Written request - Reproduce verbatim the lines of the records between the line containing "Describe the element at coordinates (109, 26)" and the line containing "horizontal rule is", inclusive.

↓

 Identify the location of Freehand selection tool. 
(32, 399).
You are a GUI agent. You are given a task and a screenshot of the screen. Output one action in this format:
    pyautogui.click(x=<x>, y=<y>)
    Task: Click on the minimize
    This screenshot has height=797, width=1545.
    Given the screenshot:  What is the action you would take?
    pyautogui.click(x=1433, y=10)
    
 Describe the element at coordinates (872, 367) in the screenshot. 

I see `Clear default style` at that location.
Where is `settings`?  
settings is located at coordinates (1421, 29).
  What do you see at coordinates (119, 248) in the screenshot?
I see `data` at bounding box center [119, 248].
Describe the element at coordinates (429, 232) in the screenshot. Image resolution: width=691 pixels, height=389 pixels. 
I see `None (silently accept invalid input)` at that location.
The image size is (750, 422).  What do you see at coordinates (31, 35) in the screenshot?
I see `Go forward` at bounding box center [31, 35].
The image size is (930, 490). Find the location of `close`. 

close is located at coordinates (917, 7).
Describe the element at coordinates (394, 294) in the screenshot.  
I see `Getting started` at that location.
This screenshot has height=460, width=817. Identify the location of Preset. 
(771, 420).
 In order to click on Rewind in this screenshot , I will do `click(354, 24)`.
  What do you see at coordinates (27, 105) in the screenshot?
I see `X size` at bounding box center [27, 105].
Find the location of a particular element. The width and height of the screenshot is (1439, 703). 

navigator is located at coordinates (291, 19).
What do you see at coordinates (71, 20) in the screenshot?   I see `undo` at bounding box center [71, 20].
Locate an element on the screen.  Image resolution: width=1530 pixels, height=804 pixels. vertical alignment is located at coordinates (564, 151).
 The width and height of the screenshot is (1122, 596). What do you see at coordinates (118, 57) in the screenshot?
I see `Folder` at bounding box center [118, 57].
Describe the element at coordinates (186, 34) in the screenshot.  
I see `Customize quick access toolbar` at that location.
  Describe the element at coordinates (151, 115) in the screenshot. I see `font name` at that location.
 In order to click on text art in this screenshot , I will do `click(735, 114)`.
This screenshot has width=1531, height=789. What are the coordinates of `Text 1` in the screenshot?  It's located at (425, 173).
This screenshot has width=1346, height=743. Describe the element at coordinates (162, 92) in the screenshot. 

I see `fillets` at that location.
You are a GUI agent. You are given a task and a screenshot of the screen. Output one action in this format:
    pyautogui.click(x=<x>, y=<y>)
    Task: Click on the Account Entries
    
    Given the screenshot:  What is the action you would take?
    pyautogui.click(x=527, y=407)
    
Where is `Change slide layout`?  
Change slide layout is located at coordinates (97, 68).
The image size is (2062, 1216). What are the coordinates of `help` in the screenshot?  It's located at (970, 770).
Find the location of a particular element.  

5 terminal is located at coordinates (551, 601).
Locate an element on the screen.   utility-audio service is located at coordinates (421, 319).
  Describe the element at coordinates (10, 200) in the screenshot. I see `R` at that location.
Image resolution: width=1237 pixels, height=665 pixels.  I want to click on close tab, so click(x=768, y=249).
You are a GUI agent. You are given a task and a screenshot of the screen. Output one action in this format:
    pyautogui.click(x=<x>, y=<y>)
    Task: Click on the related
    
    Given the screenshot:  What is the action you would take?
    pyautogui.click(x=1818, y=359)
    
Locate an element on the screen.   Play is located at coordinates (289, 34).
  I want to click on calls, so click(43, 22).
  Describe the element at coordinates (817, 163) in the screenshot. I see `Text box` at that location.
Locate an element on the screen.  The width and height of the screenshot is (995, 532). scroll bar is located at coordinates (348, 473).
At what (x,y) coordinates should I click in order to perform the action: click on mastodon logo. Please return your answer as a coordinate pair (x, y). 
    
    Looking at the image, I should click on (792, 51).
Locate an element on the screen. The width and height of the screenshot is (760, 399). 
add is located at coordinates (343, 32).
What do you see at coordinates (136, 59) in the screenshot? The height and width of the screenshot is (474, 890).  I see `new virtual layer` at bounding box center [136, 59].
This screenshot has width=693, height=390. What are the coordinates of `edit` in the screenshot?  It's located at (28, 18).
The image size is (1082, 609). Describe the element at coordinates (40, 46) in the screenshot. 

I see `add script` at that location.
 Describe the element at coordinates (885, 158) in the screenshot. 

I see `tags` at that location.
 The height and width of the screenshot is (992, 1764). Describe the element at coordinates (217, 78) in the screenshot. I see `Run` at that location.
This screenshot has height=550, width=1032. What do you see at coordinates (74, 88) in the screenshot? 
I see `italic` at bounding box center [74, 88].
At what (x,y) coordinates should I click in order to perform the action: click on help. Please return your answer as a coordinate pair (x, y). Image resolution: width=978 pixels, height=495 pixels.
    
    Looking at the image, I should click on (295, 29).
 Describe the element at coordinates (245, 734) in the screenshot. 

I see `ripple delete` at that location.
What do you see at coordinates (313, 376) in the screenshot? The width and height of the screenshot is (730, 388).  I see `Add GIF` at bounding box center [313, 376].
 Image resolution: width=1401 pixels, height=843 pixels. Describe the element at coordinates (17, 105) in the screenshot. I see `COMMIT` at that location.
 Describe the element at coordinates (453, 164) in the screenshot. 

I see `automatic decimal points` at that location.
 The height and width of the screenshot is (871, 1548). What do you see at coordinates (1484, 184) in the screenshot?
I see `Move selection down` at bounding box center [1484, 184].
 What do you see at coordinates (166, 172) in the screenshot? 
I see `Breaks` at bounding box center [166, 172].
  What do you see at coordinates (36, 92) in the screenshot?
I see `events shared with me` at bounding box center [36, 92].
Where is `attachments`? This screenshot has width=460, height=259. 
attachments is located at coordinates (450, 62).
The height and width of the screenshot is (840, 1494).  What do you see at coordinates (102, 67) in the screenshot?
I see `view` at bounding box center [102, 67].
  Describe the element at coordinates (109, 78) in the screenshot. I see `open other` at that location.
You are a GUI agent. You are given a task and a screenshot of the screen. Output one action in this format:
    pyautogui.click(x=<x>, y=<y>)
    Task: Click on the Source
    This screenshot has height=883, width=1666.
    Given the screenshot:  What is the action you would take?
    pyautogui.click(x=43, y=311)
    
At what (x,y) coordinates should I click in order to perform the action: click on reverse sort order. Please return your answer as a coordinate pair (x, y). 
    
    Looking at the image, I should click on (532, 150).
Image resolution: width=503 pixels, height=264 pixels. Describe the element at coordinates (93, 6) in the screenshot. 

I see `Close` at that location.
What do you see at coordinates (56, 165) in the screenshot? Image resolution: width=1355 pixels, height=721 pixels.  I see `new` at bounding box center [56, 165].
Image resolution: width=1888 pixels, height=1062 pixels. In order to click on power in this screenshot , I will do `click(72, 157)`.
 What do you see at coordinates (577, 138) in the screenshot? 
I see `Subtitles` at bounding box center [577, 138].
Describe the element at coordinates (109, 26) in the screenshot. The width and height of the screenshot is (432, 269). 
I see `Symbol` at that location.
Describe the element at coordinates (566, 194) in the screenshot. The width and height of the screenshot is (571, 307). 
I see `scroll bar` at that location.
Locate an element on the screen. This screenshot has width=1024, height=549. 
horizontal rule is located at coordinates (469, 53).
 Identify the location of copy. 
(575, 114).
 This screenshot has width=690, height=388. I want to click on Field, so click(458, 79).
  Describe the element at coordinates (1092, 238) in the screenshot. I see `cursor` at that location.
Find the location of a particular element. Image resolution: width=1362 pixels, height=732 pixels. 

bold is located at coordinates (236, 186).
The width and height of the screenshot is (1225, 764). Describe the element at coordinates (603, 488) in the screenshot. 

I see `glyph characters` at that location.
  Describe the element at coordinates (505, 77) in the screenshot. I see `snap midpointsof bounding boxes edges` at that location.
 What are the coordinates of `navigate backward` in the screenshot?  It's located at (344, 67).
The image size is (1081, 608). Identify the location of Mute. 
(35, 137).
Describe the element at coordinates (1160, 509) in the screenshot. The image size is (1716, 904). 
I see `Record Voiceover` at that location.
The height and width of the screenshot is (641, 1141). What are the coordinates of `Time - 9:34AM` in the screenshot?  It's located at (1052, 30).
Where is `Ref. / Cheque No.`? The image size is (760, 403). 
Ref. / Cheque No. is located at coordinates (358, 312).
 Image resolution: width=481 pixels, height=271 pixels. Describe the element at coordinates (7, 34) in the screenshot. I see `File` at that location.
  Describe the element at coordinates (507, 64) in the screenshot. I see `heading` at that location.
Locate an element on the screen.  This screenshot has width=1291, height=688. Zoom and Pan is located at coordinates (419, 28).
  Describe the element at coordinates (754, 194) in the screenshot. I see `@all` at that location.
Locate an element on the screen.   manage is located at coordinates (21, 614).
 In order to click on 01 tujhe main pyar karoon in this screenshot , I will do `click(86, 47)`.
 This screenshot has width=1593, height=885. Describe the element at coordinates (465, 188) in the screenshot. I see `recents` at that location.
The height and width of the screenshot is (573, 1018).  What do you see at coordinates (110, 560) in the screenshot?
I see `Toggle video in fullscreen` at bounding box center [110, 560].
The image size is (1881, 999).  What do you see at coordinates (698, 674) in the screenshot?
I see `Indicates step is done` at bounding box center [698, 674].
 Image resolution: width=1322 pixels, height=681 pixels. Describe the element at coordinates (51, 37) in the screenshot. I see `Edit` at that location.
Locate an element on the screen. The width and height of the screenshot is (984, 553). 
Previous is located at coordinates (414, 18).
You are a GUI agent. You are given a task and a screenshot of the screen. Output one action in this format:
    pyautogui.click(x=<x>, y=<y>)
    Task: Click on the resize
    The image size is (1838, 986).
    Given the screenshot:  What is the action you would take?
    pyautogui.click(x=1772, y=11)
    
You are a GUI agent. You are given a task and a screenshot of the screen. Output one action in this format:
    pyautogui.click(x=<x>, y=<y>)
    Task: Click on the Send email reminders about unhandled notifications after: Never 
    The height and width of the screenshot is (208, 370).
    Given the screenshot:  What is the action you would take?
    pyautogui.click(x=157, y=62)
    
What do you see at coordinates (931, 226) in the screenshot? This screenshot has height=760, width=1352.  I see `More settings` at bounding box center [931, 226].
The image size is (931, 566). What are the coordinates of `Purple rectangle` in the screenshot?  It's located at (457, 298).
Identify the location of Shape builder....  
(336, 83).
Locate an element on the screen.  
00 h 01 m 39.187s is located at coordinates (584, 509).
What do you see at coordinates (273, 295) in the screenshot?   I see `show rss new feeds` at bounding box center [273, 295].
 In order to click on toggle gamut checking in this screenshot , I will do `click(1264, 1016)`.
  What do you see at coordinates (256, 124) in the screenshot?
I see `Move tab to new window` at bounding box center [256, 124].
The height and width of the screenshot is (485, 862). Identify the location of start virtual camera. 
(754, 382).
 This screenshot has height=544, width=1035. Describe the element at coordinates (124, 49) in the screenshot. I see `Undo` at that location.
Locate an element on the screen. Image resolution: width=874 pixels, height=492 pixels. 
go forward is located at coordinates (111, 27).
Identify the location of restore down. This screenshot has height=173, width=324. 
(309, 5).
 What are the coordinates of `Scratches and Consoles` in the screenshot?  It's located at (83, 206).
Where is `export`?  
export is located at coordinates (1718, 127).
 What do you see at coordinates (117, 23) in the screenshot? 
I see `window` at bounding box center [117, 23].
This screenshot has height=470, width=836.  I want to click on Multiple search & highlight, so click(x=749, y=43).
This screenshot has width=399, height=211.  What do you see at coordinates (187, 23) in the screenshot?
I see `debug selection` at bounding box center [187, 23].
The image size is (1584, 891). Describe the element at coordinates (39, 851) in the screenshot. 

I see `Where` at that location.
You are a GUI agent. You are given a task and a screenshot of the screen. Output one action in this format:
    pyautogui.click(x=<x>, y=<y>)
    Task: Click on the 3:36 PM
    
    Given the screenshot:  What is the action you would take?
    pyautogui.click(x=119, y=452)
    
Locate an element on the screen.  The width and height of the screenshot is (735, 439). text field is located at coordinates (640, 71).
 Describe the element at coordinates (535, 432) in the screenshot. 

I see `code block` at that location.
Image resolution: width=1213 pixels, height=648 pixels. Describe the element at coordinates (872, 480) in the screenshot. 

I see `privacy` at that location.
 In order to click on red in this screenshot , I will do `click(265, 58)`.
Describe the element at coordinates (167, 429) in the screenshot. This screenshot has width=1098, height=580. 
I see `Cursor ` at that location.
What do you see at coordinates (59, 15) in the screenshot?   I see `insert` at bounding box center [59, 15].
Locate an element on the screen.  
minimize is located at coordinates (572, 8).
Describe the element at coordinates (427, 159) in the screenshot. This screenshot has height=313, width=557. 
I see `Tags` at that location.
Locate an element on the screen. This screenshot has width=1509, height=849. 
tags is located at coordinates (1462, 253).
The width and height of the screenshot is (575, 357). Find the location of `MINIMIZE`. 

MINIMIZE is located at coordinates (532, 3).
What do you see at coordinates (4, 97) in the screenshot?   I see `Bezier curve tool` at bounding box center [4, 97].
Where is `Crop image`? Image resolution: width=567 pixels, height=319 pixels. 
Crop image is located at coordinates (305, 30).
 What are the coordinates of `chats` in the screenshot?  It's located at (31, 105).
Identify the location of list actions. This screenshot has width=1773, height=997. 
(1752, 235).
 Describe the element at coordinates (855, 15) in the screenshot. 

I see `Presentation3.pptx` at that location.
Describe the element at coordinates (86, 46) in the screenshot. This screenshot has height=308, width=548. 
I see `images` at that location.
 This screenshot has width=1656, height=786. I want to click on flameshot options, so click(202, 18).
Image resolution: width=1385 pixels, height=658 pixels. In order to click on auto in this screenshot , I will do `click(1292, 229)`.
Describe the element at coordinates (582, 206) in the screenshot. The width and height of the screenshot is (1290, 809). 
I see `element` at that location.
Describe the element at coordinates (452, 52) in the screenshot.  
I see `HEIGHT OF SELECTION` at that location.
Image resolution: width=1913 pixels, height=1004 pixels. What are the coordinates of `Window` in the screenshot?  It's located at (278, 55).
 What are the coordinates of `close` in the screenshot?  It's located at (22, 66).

↑

Answer to this task -
Describe the element at coordinates (109, 26) in the screenshot. The width and height of the screenshot is (432, 269). 
I see `Symbol` at that location.
Describe the element at coordinates (566, 194) in the screenshot. The width and height of the screenshot is (571, 307). 
I see `scroll bar` at that location.
Locate an element on the screen. This screenshot has width=1024, height=549. 
horizontal rule is located at coordinates (469, 53).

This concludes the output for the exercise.